No, I don't think it can be done. You see, Process.spawn creates a new process with the default blank state and native code. So, while I can do something like Process.spawn('dir') will start a new , blank process running dir, it won't clone any of the current process' state. It's only connection to your program is the parent - child connection.

You see, fork() is a very low level call. For example, on Linux, what fork() basically does is this: first, a new process is created with exactly cloned register state. Then, Linux does a copy-on-write reference to all of the parent process' pages. Linux then clones some other process flags.

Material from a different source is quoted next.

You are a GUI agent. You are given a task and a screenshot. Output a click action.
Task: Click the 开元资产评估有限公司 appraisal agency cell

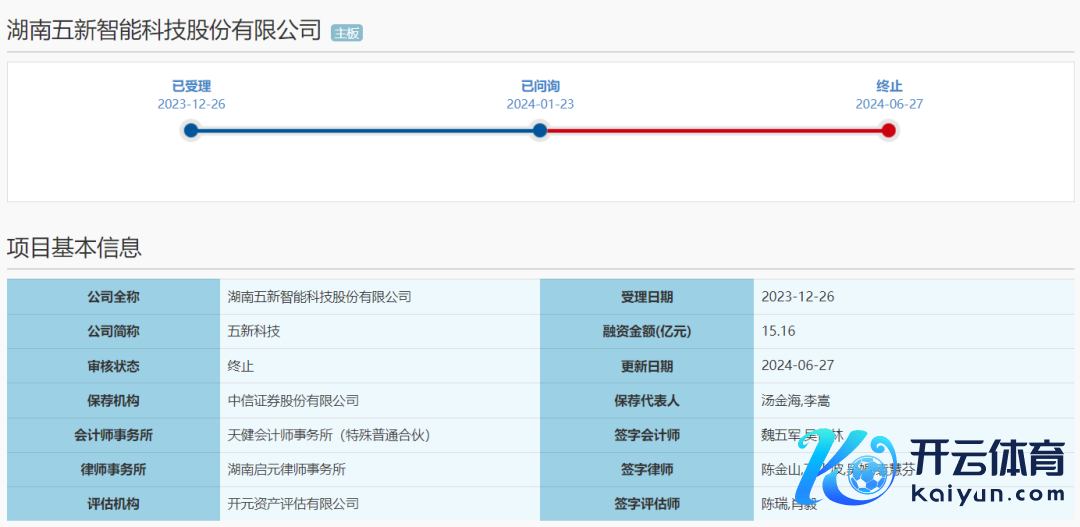tap(293, 504)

Obviously, all of these operations can only be done by the kernel, and the Windows kernel doesn't have the facilities to do that (and can't be patched to either).

Technically, only native programs need the OS for some sort of fork()-like support. Any layer of code needs the cooperation of the layer above it to do something like fork(). So while native C code needs the cooperation of the kernel to fork, Ruby theoretically only needs the cooperation of the interpreter to do a fork. However, the Ruby interpreter does not have a snapshot/restore feature, which would be necessarily to implement a fork. Because of this, normal Ruby fork is achieved by forking the interpreter itself, not the Ruby program.

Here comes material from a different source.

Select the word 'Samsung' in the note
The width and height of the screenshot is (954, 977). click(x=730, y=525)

So, while if you could patch the Ruby interpreter to add a stop/start and snapshot/restore feature, you could do it, but otherwise? I don't think so.

So what are your options? This is what I can think of:

  • Patch the Ruby interpreter
  • Patch the code that uses fork() to maybe use threads or spawn
  • Get a UNIX (I suggest this one)
  • Use Cygwin

Edit 1: I wouldn't suggest using Cygwin's fork, as it involves special Cygwin process tables, there is no copy-on-write, which makes it very inefficient. Also, it involves a lot of jumping back and forth and a lot of copying. Avoid it if possible. Also, because Windows provides no facilities to copy address spaces, forks are very likely to fail, and will quite a lot of the time (see here).